Güncel olarak politik ekolojiyi, çevrecilik, ekolojik krizciler (eko-anarşistler/ derin ekolojistler) ve yeşil partiler olarak irdeleyebiliriz.
Çevrecilik
Çevrecilik; günümüzde ekoloji için en büyük tehdittir. Yaşanan ekolojik bunalımın üzerinden kâr elde etmek amacıyla kapitalist sistem tarafından geliştirilen ekonomik bir yaklaşımdır. Kapitalist modernitenin yeşil pazarlama stratejisinin bir parçası olarak işlev görmektedir. Ekolojik yıkımın asıl faili olan kapitalist ilişki ve üretim sistemine dokunmamaktır. “Benim nedeni olduğum bir sonucun hesabını soracağım bir adres yoktur, çünkü her adres önce bana çıkacaktır” tespitinin sınırlarını aşmamıştır çevrecilik. Günümüz çevreci yaklaşımlar içinde kimi iyi niyetli kişi ve gruplar olsa da, özünde yeşil örtü altında kapitalist ilişki sisteminin sürdürülebilirliği bulunmaktadır. İnorganik atıklardan ve kimyasal reaksiyonlardan dolayı kökünden çürümeye başlamış bir ağacın dal ve yaprakların iyileştirilmeye çalışılması pek bir fayda sağlamayacaktır. Çevreci yaklaşımlar maxmalist (üretim-tüketim ve yeniden üretim açısından) kapitalist ilişkileri bütünlüklü olarak reddetmekleri sürece ekolojiye katkıları ancak bu “dal ve yaprak iyileştirme” çabası kadar olacaktır.
Ekolojik krizciler
Ekolojik krizciler; ekolojik krizin-ekolojik sebebi sistemdir, sistem değişmelidir. Ekoloji eksenli yaşanan ve yaşanacak olan felaketin nedenini; modernist yaklaşımında, modernist bakış açısında aramaktadırlar. Politik ekoloji açısında realiteye en yakın tespitleri temsil etmektedirler. Bu anlamıyla kapitalist ilişki sistemine karşı toptan bir reddi geliştirmektedirler. Eko-Anarşistler ve Derin ekolojistlerin temsil ettikleri yaklaşımdır. Modernistçilerin, insan merkezli yaklaşımını “insan merkezli hayaletle, ölümcül kucaklaşma” olarak nitelendirilerek doğa merkezci bakış açısı ortaya konulmaktadır.
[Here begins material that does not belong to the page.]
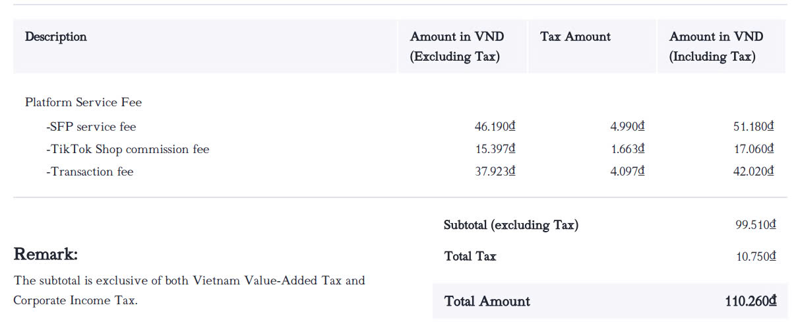Select the 1.663₫ commission tax amount
Screen dimensions: 798x330
(x=627, y=149)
Ekolojik krizlerden sayılabilecek “ilkeciler” ekolojik toplum tahayyüllerini “Ekotopya” olarak nitelendirir ve “doğaya en uygun yaşamın, ona hiç müdahale etmeyen, ürtetmeyi reddeden, insanın doğaya karışmadığı daha çok ona uymayı tercih eden bir topluluk kültürünü” önerirler.
Yeşil partiler
Yeşil partiler; sistem içinde kalarak belli programlar çerçevesinde sistemi dönüştürmeyi eksene alan ekolojik hareketlerin reformist halidirler. Çevrecilik yaklaşımına daha yakın bir pozisyonda durup, birey-çevre ilişkilerinin mevcut sistem içerisinde yeniden düzenlenmesi gerektiğini vurgulamaktadırlar. Düşünsel, felsefik ve pratik olarak kapitalist ilişki sisteminin prangalarına hapsolmaları en büyük çıkmazlarıdır. Ekolojik tahlilerinde ve çözüm önerilerinde programatik bir düzeye sahip olmaları ilk bakışta olumlu algılansa da; sistem içi olmaları ve programsal yaklaşımları öz olarak bir sınırlandırılmışlık nedeni olmaktadır.
Bookchin
Politik Ekoloji tartışmalarında M. Bookchin’in; “Toplumsal Ekoloji” perspektifine ve “çeşitlilik içinde birlik” tezine başvurmamak önemli bir eksiklik ve haksızlık olur. Bookchin; her türlü hiyerarşik ilişkiye karşı çıkarak “öncelikle insanlar arasındaki tahakküm ilişkilerinin aşılması gerekir, doğa üzerindeki egemenliğin kaynağı buradan gelmektedir” tespitiyle toplumsal ekolojiyi; öz-bilinçli, öz-düşünümsel kılınmış doğa olarak ele almaktadır. Clark; “bilincin bütünden ayrı olmadığını, bütünün de; insandan, sosyal yaşamdan, insan ürünlerinden oluşan bir eko-istem olarak doğayı da içine alan bir ‘çeşitlilik içinde birlik’ olduğunu” belirterek Bookchin’in çeşitlilik içinde birlik tezini toplumsal öz-bilinç ve ekolojik yaklaşımla bütünleştirilmiştir.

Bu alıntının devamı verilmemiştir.